“Sure.”
“No need.” Hawke smiled and held his hand back for the keys. “I can drive her to the cats.”
Sienna stared at Judd, sending him telepathic messages that seemed to go unheard. “No, that’s fine,” she said out loud. “I can wai—”
But Judd was already handing Hawke the keys. “Better you go down tonight,” he said. “Since the visit’s been cleared with Sascha’s security.”
“I can drive,” she pointed out through gritted teeth to the wolf blocking her way. “Judd was only coming with me because he wanted to take part in the discussion.” She held out a hand. “I don’t need a babysitter.”
To her shock, it was Judd who stopped her escape attempt. “It’s late. You’ve never driven this route in the dark—and it’ll be darker still by the time you head back.”
What is wrong with you?! she telepathed. I cannot be in a car alone with him. Especially when those ice blue eyes had gone slightly aglow.
Deal with it. It was a pitiless response. If you need that to be an order from a lieutenant, then consider it done.
She clenched her jaw, but no way in hell was she about to disobey an order and bring her maturity into question yet again. So either she allowed Hawke to drive, or she stayed put. It was tempting to seize the latter option, but not only did she want to see Sascha, she would not give Hawke the satisfaction of knowing he’d derailed her plans. “I’ll wait in the car.”
She was ensconced in the passenger seat, her wireless speaker buds in her ears, by the time Hawke finished talking with Judd and got into the driver’s seat. He didn’t say anything until he’d turned the SUV around and they were on their way. Then he leaned over and pulled out the bud on his side.
“Hey!”
But he’d managed to grab the tiny music player from her lap, too, throwing it over his shoulder into the backseat. “I don’t like being ignored.”
She set her jaw and twisted in her seat, reaching for the player. He let her find it . . . to take it off her an instant later with changeling speed. It landed on the backseat again, along with the bud still in his hand. “Next time, I throw it out the window.”
“I could—” She let out an aggravated breath and removed the remaining bud, placing it on a tray on the dash. “Now who’s being childish?”
He shrugged, relaxing into the seat when she made no further effort to retrieve the music player. “Country and western?” he said as he navigated the forest track SnowDancer kept deliberately crude, with plenty of lowhanging foliage to deter the use of hover facilities—to make sure no one could sneak up on the den by ground vehicle. “I would’ve picked you as a rock ’n’ roll kind of girl.”
She ignored him in favor of staring out the window.
Except it was hard to ignore over two-hundred pounds of muscled male wolf when he didn’t want to be ignored.

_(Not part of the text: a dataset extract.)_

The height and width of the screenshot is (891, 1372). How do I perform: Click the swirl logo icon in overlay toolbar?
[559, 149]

Reaching out, he tugged on a strand of her hair. “Tell me about Kit.”
She pushed away his hand, well aware she succeeded only because he let her. “Kit is smart, sexy, and gorgeous. A total package.” He was also wickedly funny and could be charming in a way only a feline could be. Too bad she had the terrible taste to hunger for a wolf instead.
Hawke’s hands tightened on the manual steering wheel. “A real prince.”

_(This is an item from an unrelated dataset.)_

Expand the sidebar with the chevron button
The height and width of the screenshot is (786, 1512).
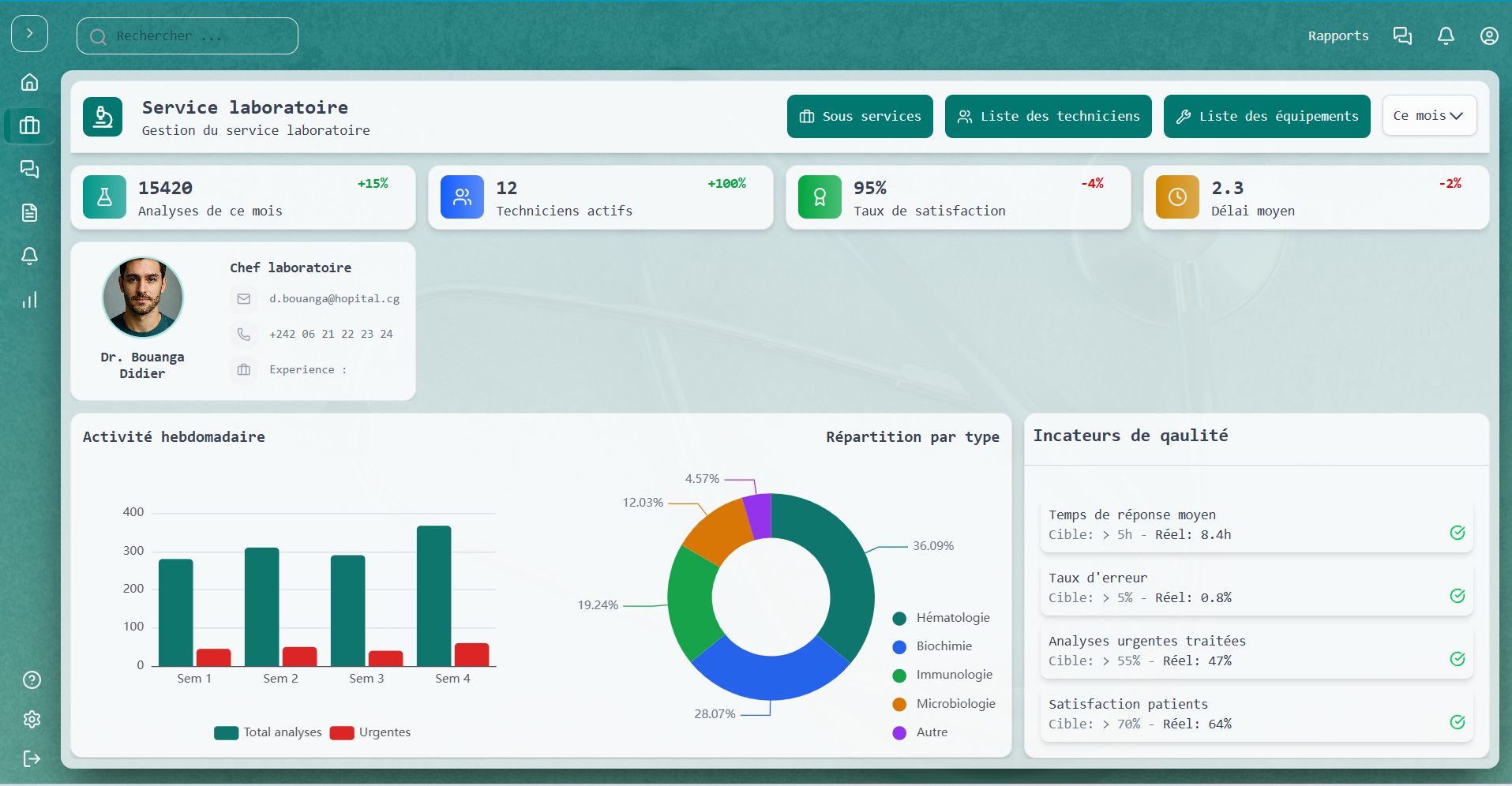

“You could learn something from him.”
“Careful.” A quiet warning. “You only get to push so far.”
She was too mad and sad and hurting to care. “Wow,” she said with a wide-eyed look of mock amazement, “you lasted an entire two minutes before pulling rank.”

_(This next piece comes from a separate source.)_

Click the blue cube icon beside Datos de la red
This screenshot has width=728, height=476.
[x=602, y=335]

To her shock, he laughed. It was an open, uninhibited sound, and it held her absolute and utter attention. Hawke rarely laughed like that, and never with her. With such open joy, his wolf in his voice, in his face. “You can be a real brat.”
It was difficult to maintain a tough front when his laugh had wrapped around her like a rough caress, eroding her defenses to nothing, but she couldn’t let him see that, see how very vulnerable she was when it came to him. “Doesn’t make me wrong.”
“Fine,” he said. “When it’s just us, there’s no rank, no alpha, no soldier. Only Hawke and Sienna.”
She’d never, in a million years, expected to succeed in getting him to put aside the hierarchy. Her breath stuck in her throat, her palms suddenly damp.
“Lost for words?” A glance of ice blue before he returned his attention to the forest track.
Since Hawke’s eyes never changed color, no matter his form, most people found it impossible to tell whether they were talking to the man or the wolf. Sienna always knew. Always. The power inside of her recognized the same wild energy in the wolf who was Hawke’s other half. “No,” she said at last, “just wondering how long you’ll be able to hack it before you fall back on those rules.”